Task item
The data shown below should all be retyped exactly.

┄┄┄┄┄┄┄┄┄┄┄┄┄┄┄┄┄┄┄┄

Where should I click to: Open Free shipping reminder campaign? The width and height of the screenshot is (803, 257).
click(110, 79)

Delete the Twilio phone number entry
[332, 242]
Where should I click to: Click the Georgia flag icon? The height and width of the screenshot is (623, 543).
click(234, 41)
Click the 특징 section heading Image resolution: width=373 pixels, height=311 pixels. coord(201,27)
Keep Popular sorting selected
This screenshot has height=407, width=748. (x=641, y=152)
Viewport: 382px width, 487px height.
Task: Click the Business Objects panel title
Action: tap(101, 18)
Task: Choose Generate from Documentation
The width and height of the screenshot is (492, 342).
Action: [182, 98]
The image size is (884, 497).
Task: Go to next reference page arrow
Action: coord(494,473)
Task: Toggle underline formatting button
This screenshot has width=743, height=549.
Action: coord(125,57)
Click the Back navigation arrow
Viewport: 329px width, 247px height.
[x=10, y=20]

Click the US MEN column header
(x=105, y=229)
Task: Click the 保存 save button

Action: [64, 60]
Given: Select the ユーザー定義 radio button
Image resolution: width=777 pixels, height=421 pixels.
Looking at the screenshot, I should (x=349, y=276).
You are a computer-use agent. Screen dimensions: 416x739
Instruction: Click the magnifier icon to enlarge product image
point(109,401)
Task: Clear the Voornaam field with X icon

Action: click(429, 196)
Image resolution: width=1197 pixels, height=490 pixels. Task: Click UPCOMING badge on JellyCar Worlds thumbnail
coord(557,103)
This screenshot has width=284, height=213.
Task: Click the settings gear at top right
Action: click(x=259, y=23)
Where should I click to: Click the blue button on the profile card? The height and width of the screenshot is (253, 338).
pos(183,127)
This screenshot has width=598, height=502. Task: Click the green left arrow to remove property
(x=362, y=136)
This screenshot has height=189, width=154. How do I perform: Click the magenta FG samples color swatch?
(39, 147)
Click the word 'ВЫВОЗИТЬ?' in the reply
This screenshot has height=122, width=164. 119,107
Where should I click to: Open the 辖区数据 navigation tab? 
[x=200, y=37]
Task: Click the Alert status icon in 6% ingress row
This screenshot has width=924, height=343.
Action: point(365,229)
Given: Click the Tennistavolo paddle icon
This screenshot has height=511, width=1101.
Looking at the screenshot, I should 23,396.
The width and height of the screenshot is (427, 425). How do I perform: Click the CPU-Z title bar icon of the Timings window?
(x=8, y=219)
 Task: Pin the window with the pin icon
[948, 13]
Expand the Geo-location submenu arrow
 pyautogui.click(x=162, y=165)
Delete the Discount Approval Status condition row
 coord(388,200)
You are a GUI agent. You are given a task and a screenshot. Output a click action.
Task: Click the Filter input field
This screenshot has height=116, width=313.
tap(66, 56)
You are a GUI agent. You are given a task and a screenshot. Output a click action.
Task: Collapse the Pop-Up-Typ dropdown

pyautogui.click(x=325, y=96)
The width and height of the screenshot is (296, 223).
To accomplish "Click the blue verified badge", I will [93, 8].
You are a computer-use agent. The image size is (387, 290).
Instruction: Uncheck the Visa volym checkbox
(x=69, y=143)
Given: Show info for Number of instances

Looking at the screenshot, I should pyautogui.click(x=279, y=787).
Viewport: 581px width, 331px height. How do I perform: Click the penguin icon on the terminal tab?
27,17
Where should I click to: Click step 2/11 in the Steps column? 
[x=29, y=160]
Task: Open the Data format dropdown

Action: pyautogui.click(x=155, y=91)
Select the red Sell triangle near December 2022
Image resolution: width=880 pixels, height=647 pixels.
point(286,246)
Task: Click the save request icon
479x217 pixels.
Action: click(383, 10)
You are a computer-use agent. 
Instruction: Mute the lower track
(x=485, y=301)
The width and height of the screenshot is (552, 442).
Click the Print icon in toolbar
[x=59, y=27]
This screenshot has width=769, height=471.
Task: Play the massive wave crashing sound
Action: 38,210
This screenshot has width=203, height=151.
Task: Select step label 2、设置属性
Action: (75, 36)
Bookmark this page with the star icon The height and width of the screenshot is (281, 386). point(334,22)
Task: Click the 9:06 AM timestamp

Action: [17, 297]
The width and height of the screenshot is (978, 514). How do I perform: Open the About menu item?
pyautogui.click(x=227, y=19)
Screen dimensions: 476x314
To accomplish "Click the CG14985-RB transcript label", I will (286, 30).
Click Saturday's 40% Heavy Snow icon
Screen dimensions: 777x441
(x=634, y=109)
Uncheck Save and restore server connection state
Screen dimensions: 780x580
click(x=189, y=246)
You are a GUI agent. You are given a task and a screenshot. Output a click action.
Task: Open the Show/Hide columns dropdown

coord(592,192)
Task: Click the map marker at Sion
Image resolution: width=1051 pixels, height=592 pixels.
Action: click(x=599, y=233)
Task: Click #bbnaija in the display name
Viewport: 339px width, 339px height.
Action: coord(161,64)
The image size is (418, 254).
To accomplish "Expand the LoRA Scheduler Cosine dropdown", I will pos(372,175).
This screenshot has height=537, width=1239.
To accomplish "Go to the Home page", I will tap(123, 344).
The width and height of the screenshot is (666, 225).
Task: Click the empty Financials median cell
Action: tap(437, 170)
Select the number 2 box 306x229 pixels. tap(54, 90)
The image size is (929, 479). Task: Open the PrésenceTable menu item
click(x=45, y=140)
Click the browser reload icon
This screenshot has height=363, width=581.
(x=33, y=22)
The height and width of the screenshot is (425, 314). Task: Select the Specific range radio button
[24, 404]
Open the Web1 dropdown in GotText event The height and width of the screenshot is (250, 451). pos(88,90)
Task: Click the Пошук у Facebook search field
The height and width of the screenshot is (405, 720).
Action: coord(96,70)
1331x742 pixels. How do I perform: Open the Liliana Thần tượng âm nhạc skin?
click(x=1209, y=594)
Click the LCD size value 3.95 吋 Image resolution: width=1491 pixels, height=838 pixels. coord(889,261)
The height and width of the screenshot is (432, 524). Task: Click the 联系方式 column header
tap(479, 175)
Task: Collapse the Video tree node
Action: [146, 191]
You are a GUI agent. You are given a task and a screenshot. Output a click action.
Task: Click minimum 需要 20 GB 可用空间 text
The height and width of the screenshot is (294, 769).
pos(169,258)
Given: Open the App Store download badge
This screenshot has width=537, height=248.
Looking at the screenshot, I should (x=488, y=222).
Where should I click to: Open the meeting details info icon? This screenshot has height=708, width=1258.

┄┄┄┄┄┄┄┄┄┄┄┄┄┄┄┄┄┄┄┄

Task output
Where should I click to: Open Free shipping reminder campaign? The width and height of the screenshot is (803, 257).
click(110, 79)

Delete the Twilio phone number entry
[332, 242]
Where should I click to: Click the Georgia flag icon? The height and width of the screenshot is (623, 543).
click(234, 41)
Click the 특징 section heading Image resolution: width=373 pixels, height=311 pixels. coord(201,27)
Keep Popular sorting selected
This screenshot has height=407, width=748. (x=641, y=152)
Viewport: 382px width, 487px height.
Task: Click the Business Objects panel title
Action: tap(101, 18)
Task: Choose Generate from Documentation
The width and height of the screenshot is (492, 342).
Action: [182, 98]
The image size is (884, 497).
Task: Go to next reference page arrow
Action: coord(494,473)
Task: Toggle underline formatting button
This screenshot has width=743, height=549.
Action: coord(125,57)
Click the Back navigation arrow
Viewport: 329px width, 247px height.
[x=10, y=20]

Click the US MEN column header
(x=105, y=229)
Task: Click the 保存 save button

Action: [64, 60]
Given: Select the ユーザー定義 radio button
Image resolution: width=777 pixels, height=421 pixels.
Looking at the screenshot, I should (x=349, y=276).
You are a computer-use agent. Screen dimensions: 416x739
Instruction: Click the magnifier icon to enlarge product image
point(109,401)
Task: Clear the Voornaam field with X icon

Action: click(429, 196)
Image resolution: width=1197 pixels, height=490 pixels. Task: Click UPCOMING badge on JellyCar Worlds thumbnail
coord(557,103)
This screenshot has width=284, height=213.
Task: Click the settings gear at top right
Action: click(x=259, y=23)
Where should I click to: Click the blue button on the profile card? The height and width of the screenshot is (253, 338).
pos(183,127)
This screenshot has width=598, height=502. Task: Click the green left arrow to remove property
(x=362, y=136)
This screenshot has height=189, width=154. How do I perform: Click the magenta FG samples color swatch?
(39, 147)
Click the word 'ВЫВОЗИТЬ?' in the reply
This screenshot has height=122, width=164. 119,107
Where should I click to: Open the 辖区数据 navigation tab? 
[x=200, y=37]
Task: Click the Alert status icon in 6% ingress row
This screenshot has width=924, height=343.
Action: point(365,229)
Given: Click the Tennistavolo paddle icon
This screenshot has height=511, width=1101.
Looking at the screenshot, I should 23,396.
The width and height of the screenshot is (427, 425). How do I perform: Click the CPU-Z title bar icon of the Timings window?
(x=8, y=219)
 Task: Pin the window with the pin icon
[948, 13]
Expand the Geo-location submenu arrow
 pyautogui.click(x=162, y=165)
Delete the Discount Approval Status condition row
 coord(388,200)
You are a GUI agent. You are given a task and a screenshot. Output a click action.
Task: Click the Filter input field
This screenshot has height=116, width=313.
tap(66, 56)
You are a GUI agent. You are given a task and a screenshot. Output a click action.
Task: Collapse the Pop-Up-Typ dropdown

pyautogui.click(x=325, y=96)
The width and height of the screenshot is (296, 223).
To accomplish "Click the blue verified badge", I will [93, 8].
You are a computer-use agent. The image size is (387, 290).
Instruction: Uncheck the Visa volym checkbox
(x=69, y=143)
Given: Show info for Number of instances

Looking at the screenshot, I should pyautogui.click(x=279, y=787).
Viewport: 581px width, 331px height. How do I perform: Click the penguin icon on the terminal tab?
27,17
Where should I click to: Click step 2/11 in the Steps column? 
[x=29, y=160]
Task: Open the Data format dropdown

Action: pyautogui.click(x=155, y=91)
Select the red Sell triangle near December 2022
Image resolution: width=880 pixels, height=647 pixels.
point(286,246)
Task: Click the save request icon
479x217 pixels.
Action: click(383, 10)
You are a computer-use agent. 
Instruction: Mute the lower track
(x=485, y=301)
The width and height of the screenshot is (552, 442).
Click the Print icon in toolbar
[x=59, y=27]
This screenshot has width=769, height=471.
Task: Play the massive wave crashing sound
Action: 38,210
This screenshot has width=203, height=151.
Task: Select step label 2、设置属性
Action: (75, 36)
Bookmark this page with the star icon The height and width of the screenshot is (281, 386). point(334,22)
Task: Click the 9:06 AM timestamp

Action: [17, 297]
The width and height of the screenshot is (978, 514). How do I perform: Open the About menu item?
pyautogui.click(x=227, y=19)
Screen dimensions: 476x314
To accomplish "Click the CG14985-RB transcript label", I will (286, 30).
Click Saturday's 40% Heavy Snow icon
Screen dimensions: 777x441
(x=634, y=109)
Uncheck Save and restore server connection state
Screen dimensions: 780x580
click(x=189, y=246)
You are a GUI agent. You are given a task and a screenshot. Output a click action.
Task: Open the Show/Hide columns dropdown

coord(592,192)
Task: Click the map marker at Sion
Image resolution: width=1051 pixels, height=592 pixels.
Action: click(x=599, y=233)
Task: Click #bbnaija in the display name
Viewport: 339px width, 339px height.
Action: coord(161,64)
The image size is (418, 254).
To accomplish "Expand the LoRA Scheduler Cosine dropdown", I will pos(372,175).
This screenshot has height=537, width=1239.
To accomplish "Go to the Home page", I will tap(123, 344).
The width and height of the screenshot is (666, 225).
Task: Click the empty Financials median cell
Action: tap(437, 170)
Select the number 2 box 306x229 pixels. tap(54, 90)
The image size is (929, 479). Task: Open the PrésenceTable menu item
click(x=45, y=140)
Click the browser reload icon
This screenshot has height=363, width=581.
(x=33, y=22)
The height and width of the screenshot is (425, 314). Task: Select the Specific range radio button
[24, 404]
Open the Web1 dropdown in GotText event The height and width of the screenshot is (250, 451). pos(88,90)
Task: Click the Пошук у Facebook search field
The height and width of the screenshot is (405, 720).
Action: coord(96,70)
1331x742 pixels. How do I perform: Open the Liliana Thần tượng âm nhạc skin?
click(x=1209, y=594)
Click the LCD size value 3.95 吋 Image resolution: width=1491 pixels, height=838 pixels. coord(889,261)
The height and width of the screenshot is (432, 524). Task: Click the 联系方式 column header
tap(479, 175)
Task: Collapse the Video tree node
Action: [146, 191]
You are a GUI agent. You are given a task and a screenshot. Output a click action.
Task: Click minimum 需要 20 GB 可用空间 text
The height and width of the screenshot is (294, 769).
pos(169,258)
Given: Open the App Store download badge
This screenshot has width=537, height=248.
Looking at the screenshot, I should (x=488, y=222).
Where should I click to: Open the meeting details info icon? This screenshot has height=708, width=1258.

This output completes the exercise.